Data section ->

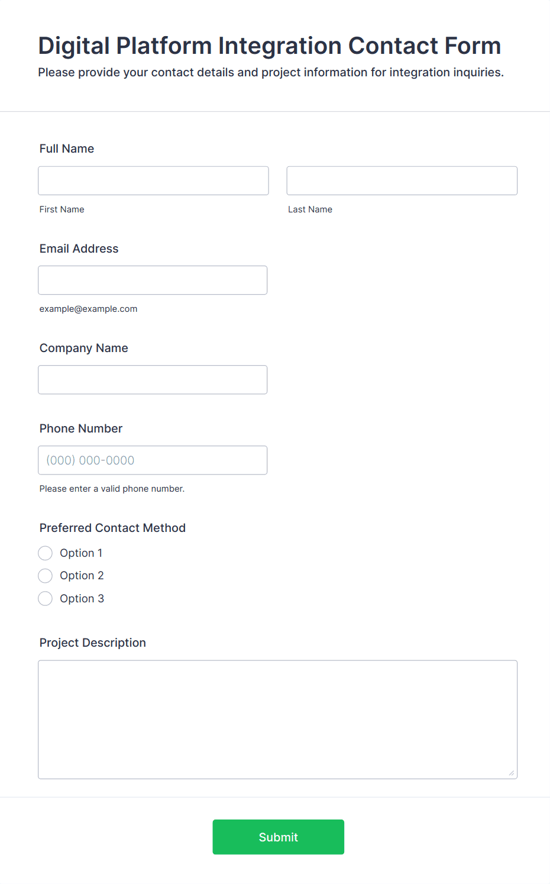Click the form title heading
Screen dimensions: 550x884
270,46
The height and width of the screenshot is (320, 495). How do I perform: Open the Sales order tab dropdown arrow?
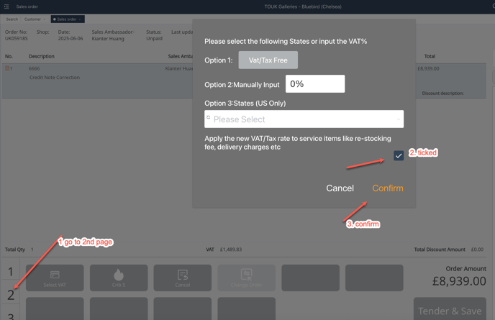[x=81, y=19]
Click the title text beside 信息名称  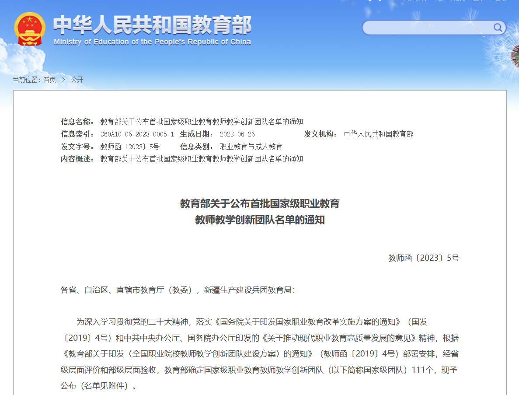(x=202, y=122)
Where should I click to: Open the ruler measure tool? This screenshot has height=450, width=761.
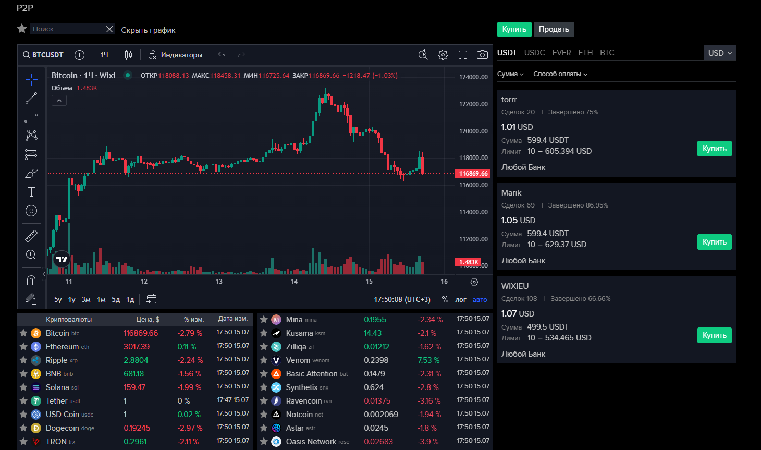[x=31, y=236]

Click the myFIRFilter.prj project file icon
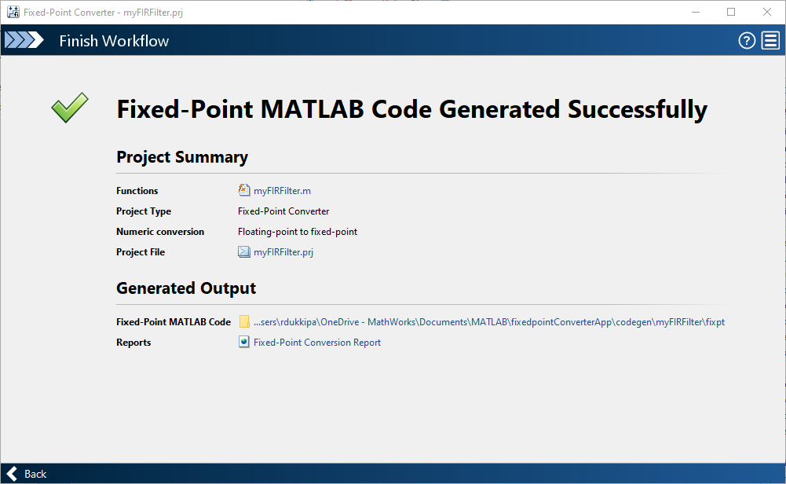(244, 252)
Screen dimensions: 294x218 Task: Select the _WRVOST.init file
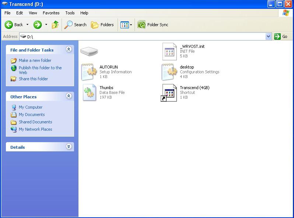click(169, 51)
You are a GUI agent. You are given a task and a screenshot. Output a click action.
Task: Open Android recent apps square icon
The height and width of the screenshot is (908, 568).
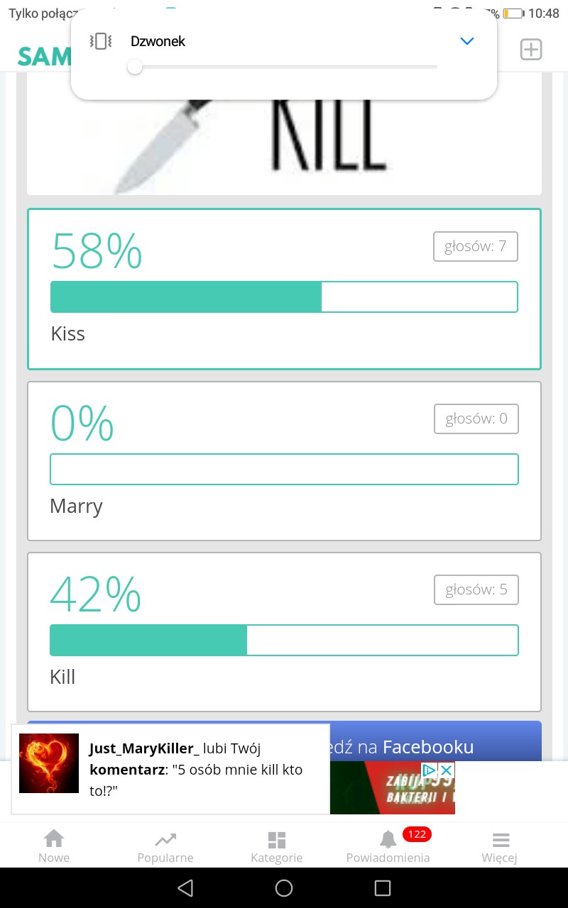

Problem requirements -> Reproduce exactly, with nothing added, the lines from the line with "Click the myFIRFilter.prj project file icon" through the end of the entries above; pictures are to be left out.

Solution to this task ->
Click the myFIRFilter.prj project file icon
(244, 252)
Screen dimensions: 294x218 Task: Select the _WRVOST.init file
click(169, 51)
You are a GUI agent. You are given a task and a screenshot. Output a click action.
Task: Open Android recent apps square icon
The height and width of the screenshot is (908, 568).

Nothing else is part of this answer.